### Source data
• • • • •

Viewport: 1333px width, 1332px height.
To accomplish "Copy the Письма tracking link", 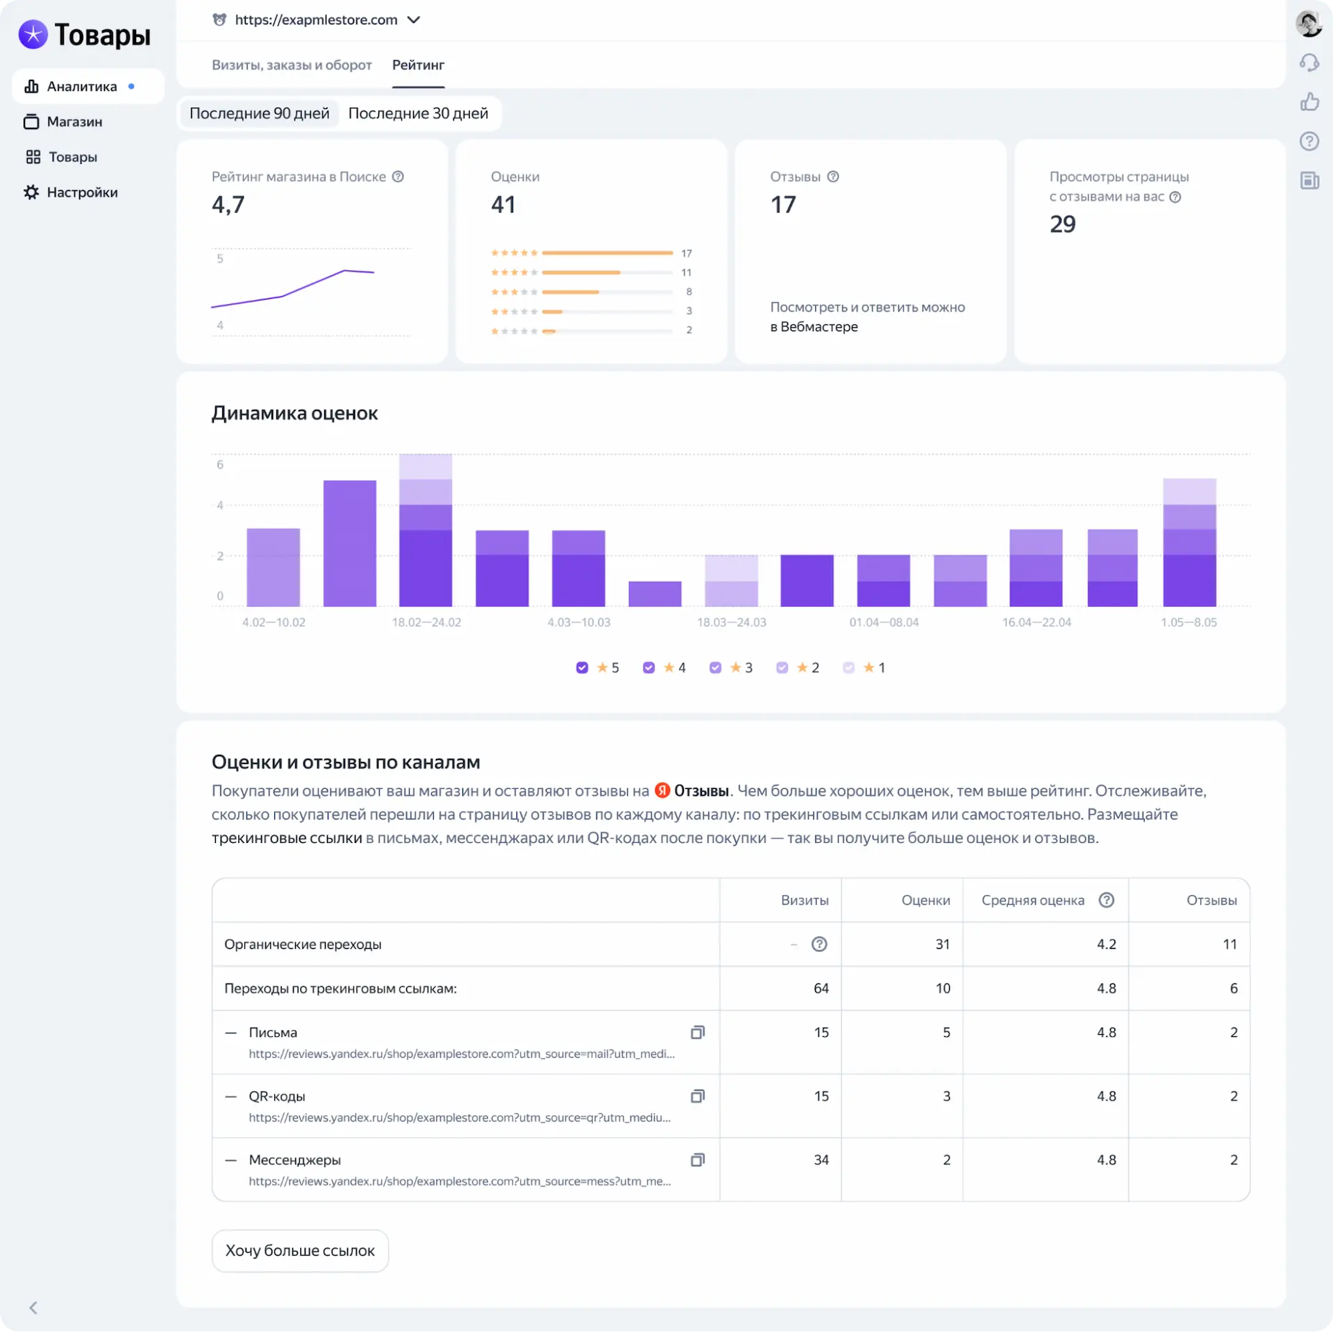I will tap(697, 1032).
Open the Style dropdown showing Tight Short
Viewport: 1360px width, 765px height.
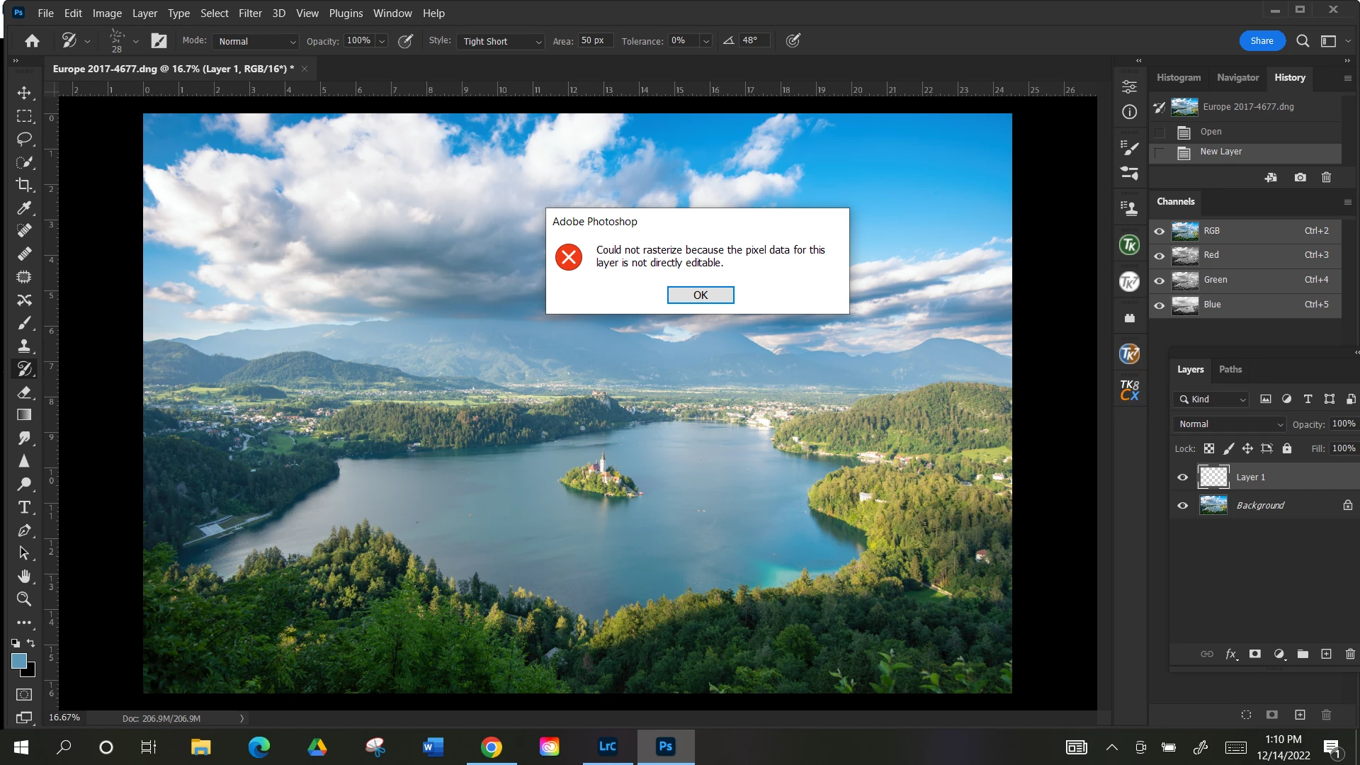(502, 41)
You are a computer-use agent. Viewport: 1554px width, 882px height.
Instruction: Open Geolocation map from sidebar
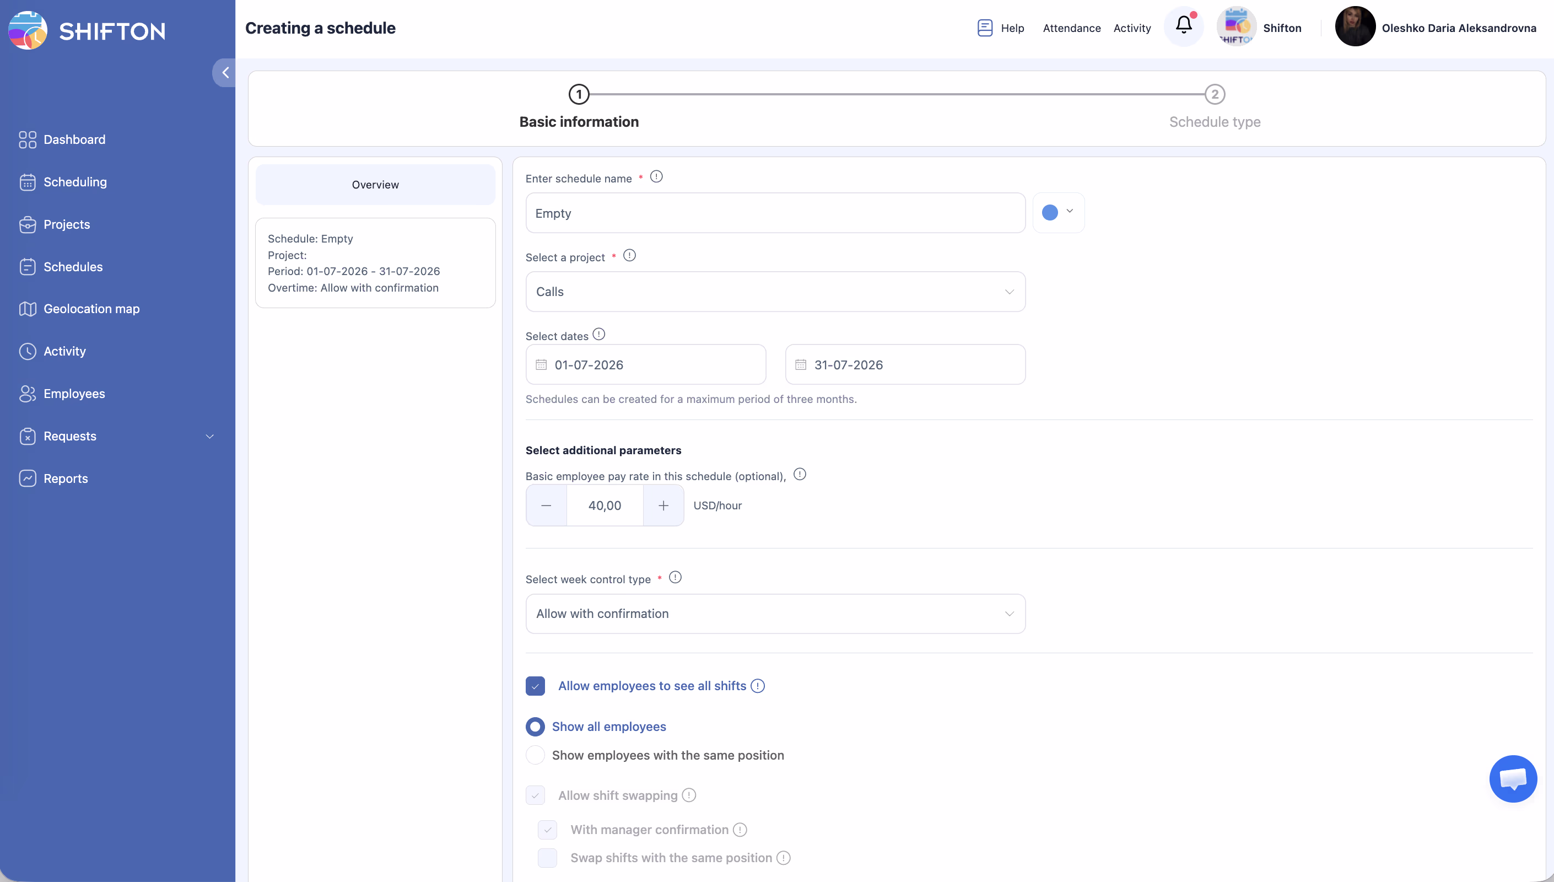91,309
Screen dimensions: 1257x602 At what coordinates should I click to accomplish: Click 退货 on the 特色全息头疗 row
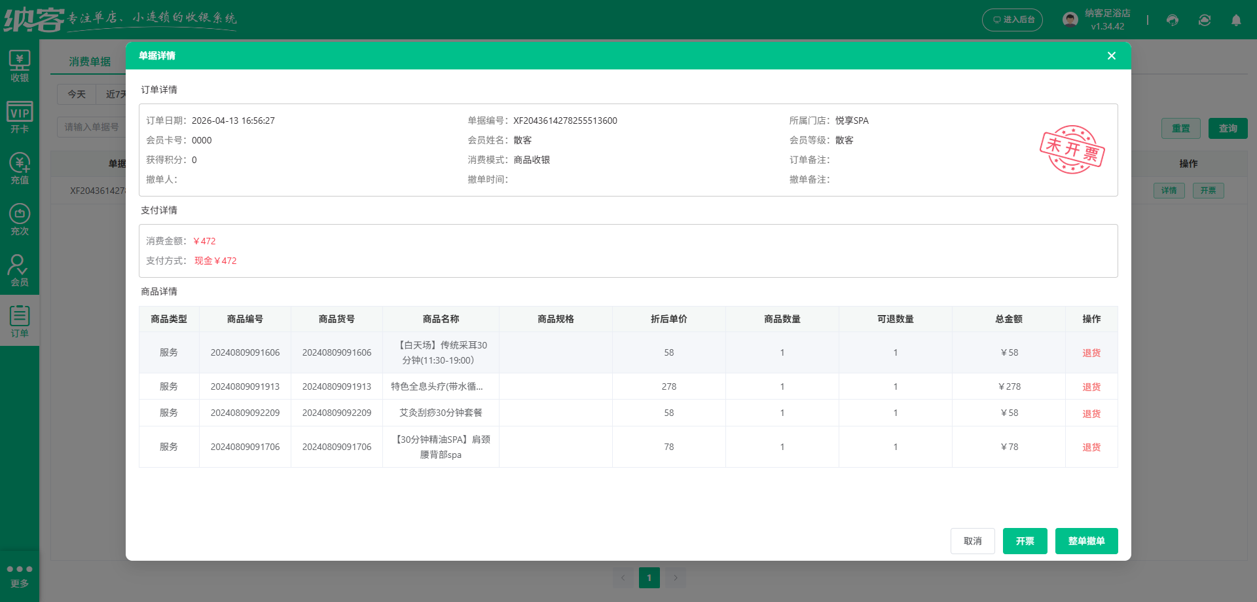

• • • • •

### Directions
Leaving out every picture, transcribe exactly the lines from the line that contains "Viewport: 1360px width, 765px height." through the final line of the entries above.

### Solution for this task
Viewport: 1360px width, 765px height.
(502, 41)
You are a computer-use agent. Viewport: 1554px width, 882px height.
Instruction: Open Geolocation map from sidebar
91,309
Screen dimensions: 1257x602 At what coordinates should I click to accomplish: Click 退货 on the 特色全息头疗 row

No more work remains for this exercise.